Os números sobre desemprego variam em torno de 13%, muito distante dos 5% que marcaram os governos Lula e boa parte do governo Dilma. Contudo os 13% escondem que há pessoas que nem procuram mais emprego e se sustentam na informalidade, chegando a 40 milhões de pessoas que gostariam de trabalhar mas não encontram trabalho, segundo o IBGE (PNAD contínua).

Para piorar a situação, a renda do trabalho despenca com a alta inflacionária. Os salários não têm sido repostos, visto que as negociações trabalhistas estão marcadas por pautas defensivas no âmbito privado, celetista; e no setor público o apelo a uma suposta responsabilidade fiscal - principalmente com as leis de controle de gastos editadas na pandemia como a LC Nº 173/2020 - tem impedido a data-base (revisão geral anual), mesmo sendo um direito constitucionalmente garantido.

A inflação corrói o poder de compra e já chega em dois dígitos, passando dos 10% somente este ano. Ou seja, em um momento em que as reposições salariais são ainda mais importantes, o discurso de austeridade conseguiu barrá-las.

Por outro lado, os auxílios governamentais para os mais necessitados são minguados, apesar do governo federal apostar em um turbo do bolsa família para o melhorar sua aprovação em ano eleitoral, 2022. Quer melhorar a aprovação eleitoral e não a vida das pessoas, para esta o governo destina pistolas e fuzis.
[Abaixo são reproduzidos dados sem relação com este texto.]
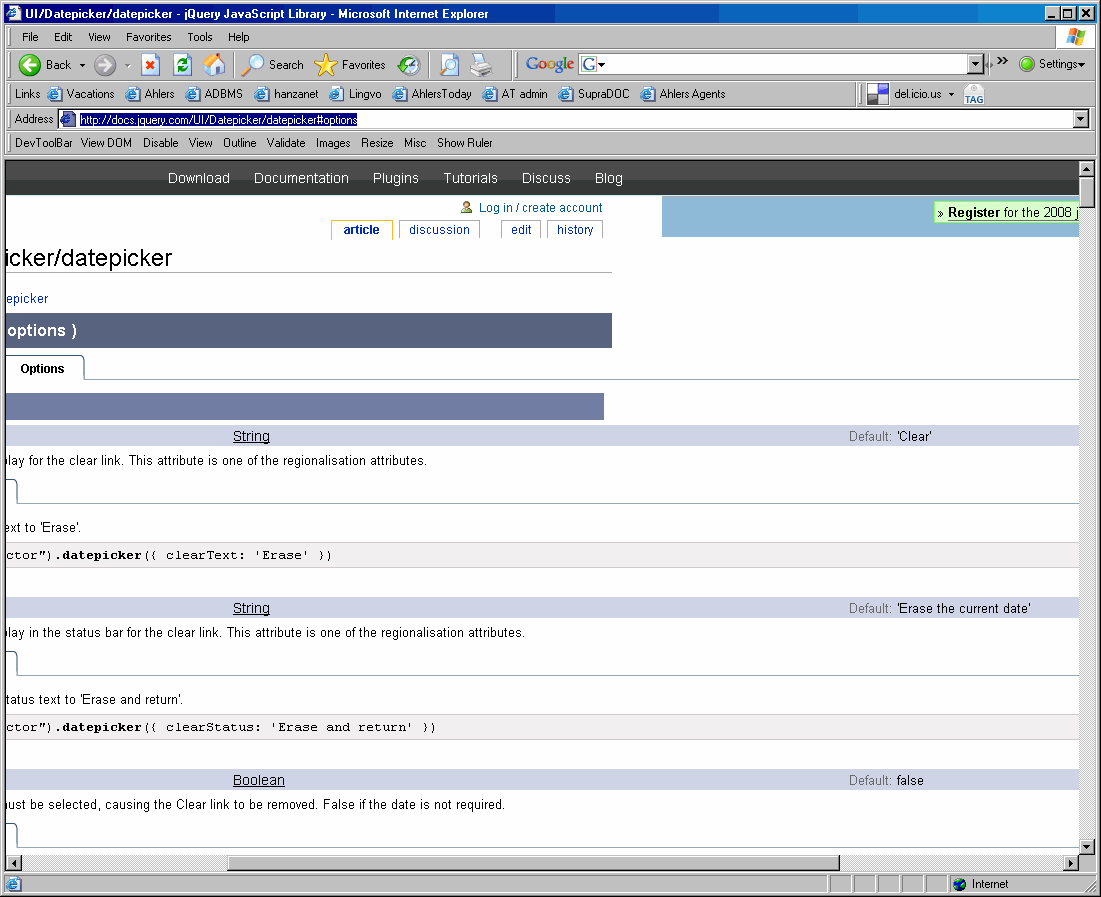Click the Print icon in toolbar
The image size is (1101, 897).
tap(482, 65)
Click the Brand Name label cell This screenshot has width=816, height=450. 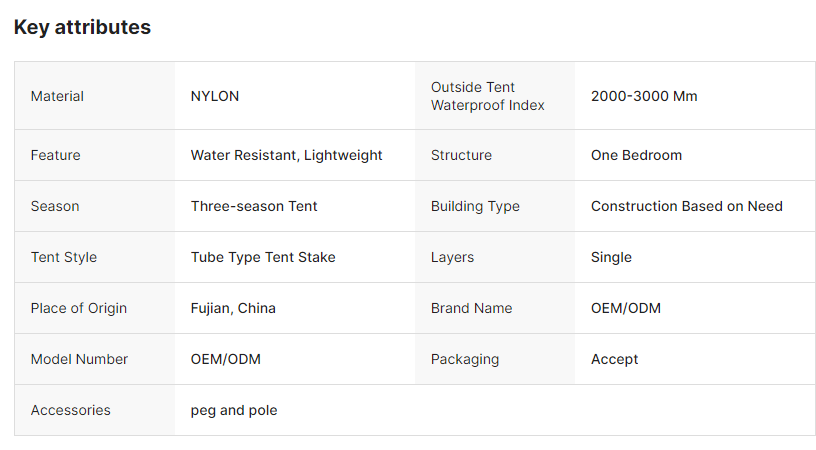coord(471,308)
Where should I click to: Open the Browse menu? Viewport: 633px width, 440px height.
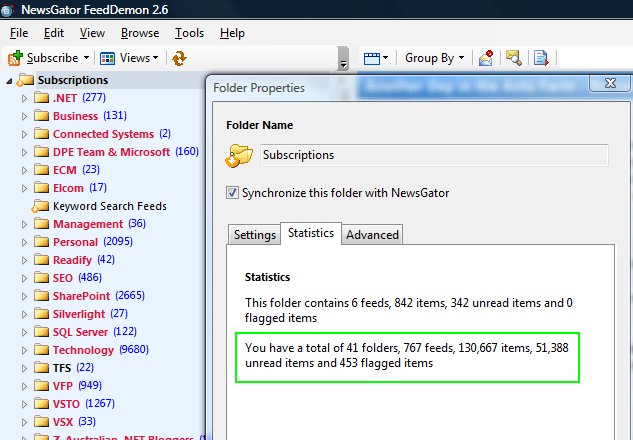139,33
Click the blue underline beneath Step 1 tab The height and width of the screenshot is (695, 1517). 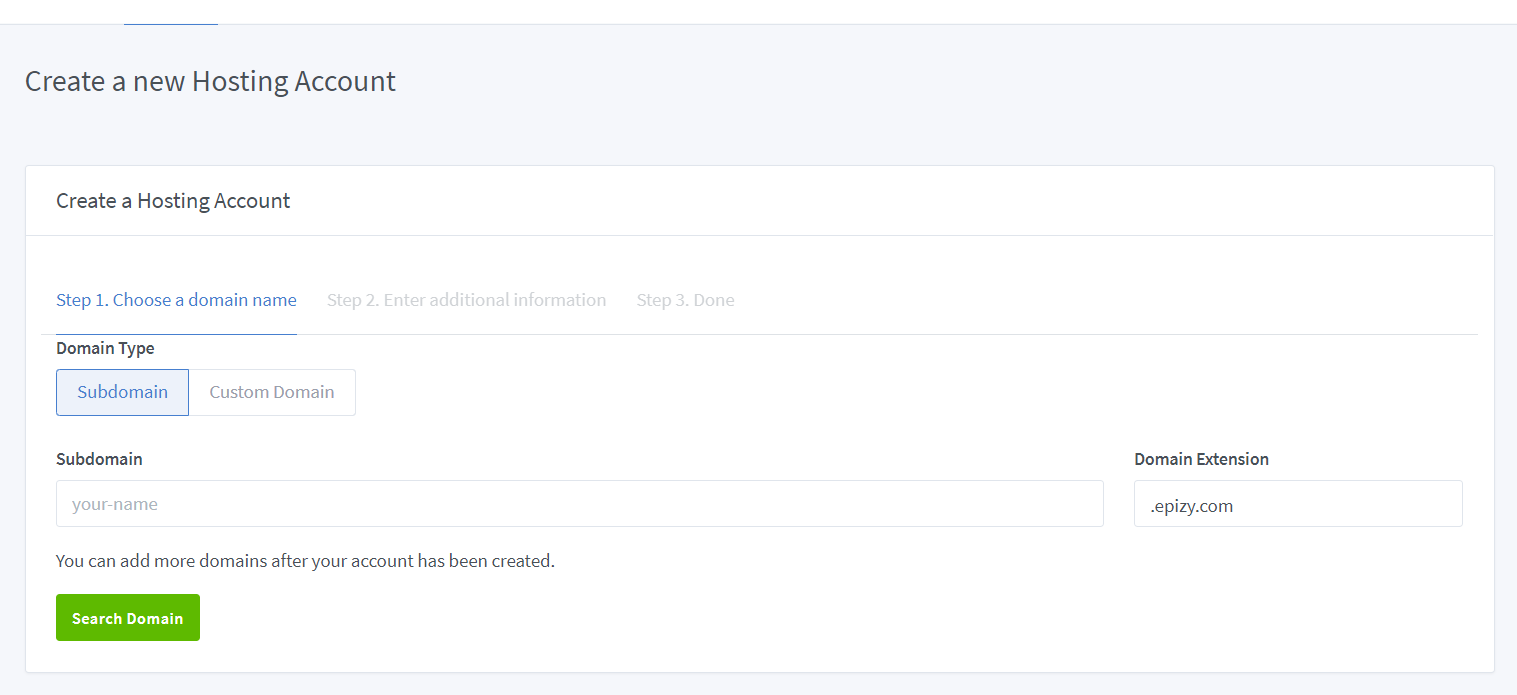176,333
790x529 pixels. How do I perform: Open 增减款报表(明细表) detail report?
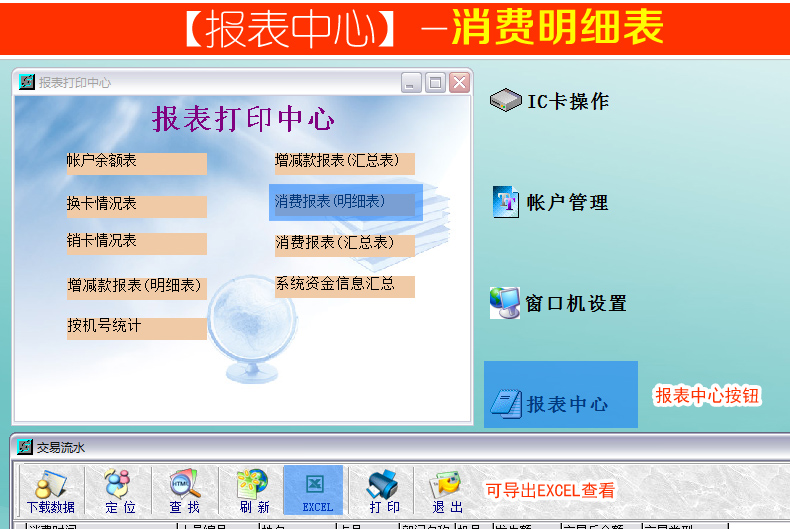coord(136,287)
No meio disso tudo temos a mídia, grande fiadora das políticas econômicas deste governo que busca com manchetes supostamente neutras responsabilizar as décadas e não os mandatários políticos pelos feitos. Dizem os jornalões que as favelas dobraram de tamanho nos últimos 10 anos, não dizem quanto disso aconteceu sob Bolsonaro. Dizem que a extrema pobreza foi reduzida de 2004 a 2013 quando voltou a aumentar, mas não ressaltam o quanto aumentou no governo atual. Ajudam o governo a se defender dizendo que são efeitos da pandemia.
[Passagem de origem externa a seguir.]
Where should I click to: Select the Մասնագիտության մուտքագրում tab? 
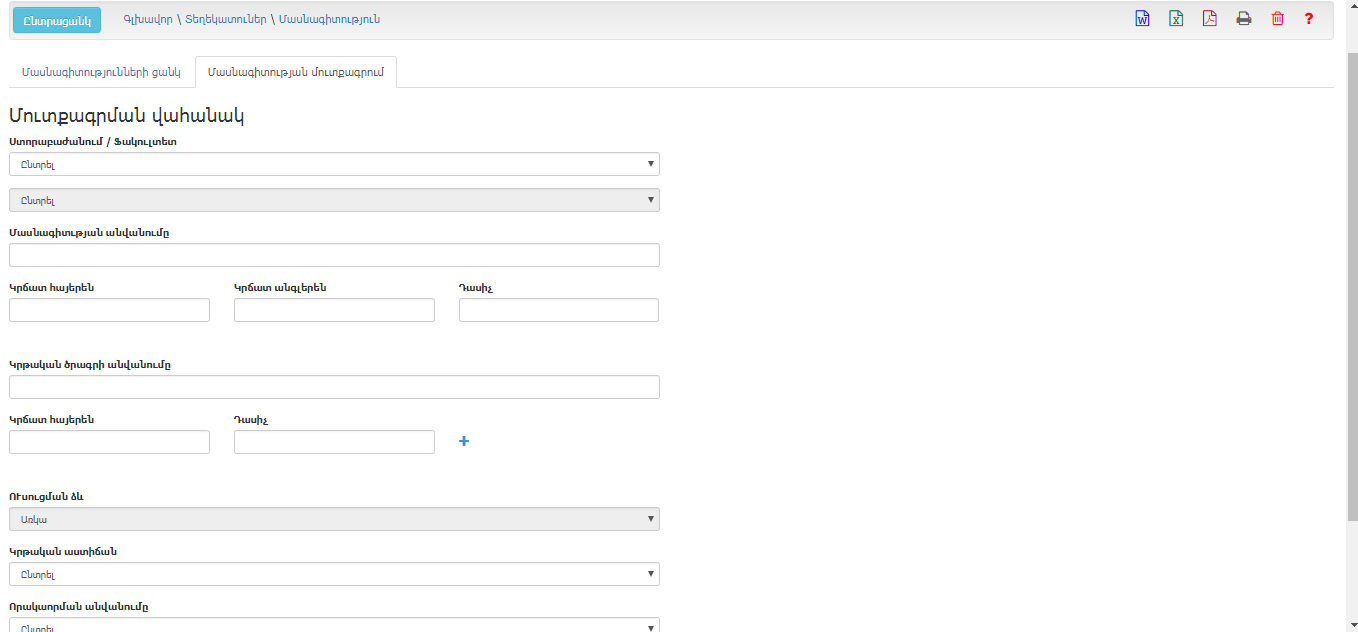tap(296, 72)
O que não deixam transparecer é que a política econômica seja a grande responsável. Política de austeridade, privatizações e sucateamento de políticas sociais, cujo principal responsável é o Bolsonaro, avalizado pelo seu ministro da Economia, o nome do mercado no governo.

Marcel Farah
Educador Popular

O texto reflete a opinião pessoal do autor, não necessariamente do Dom Total. O autor assume integral e exclusivamente responsabilidade pela sua opinião.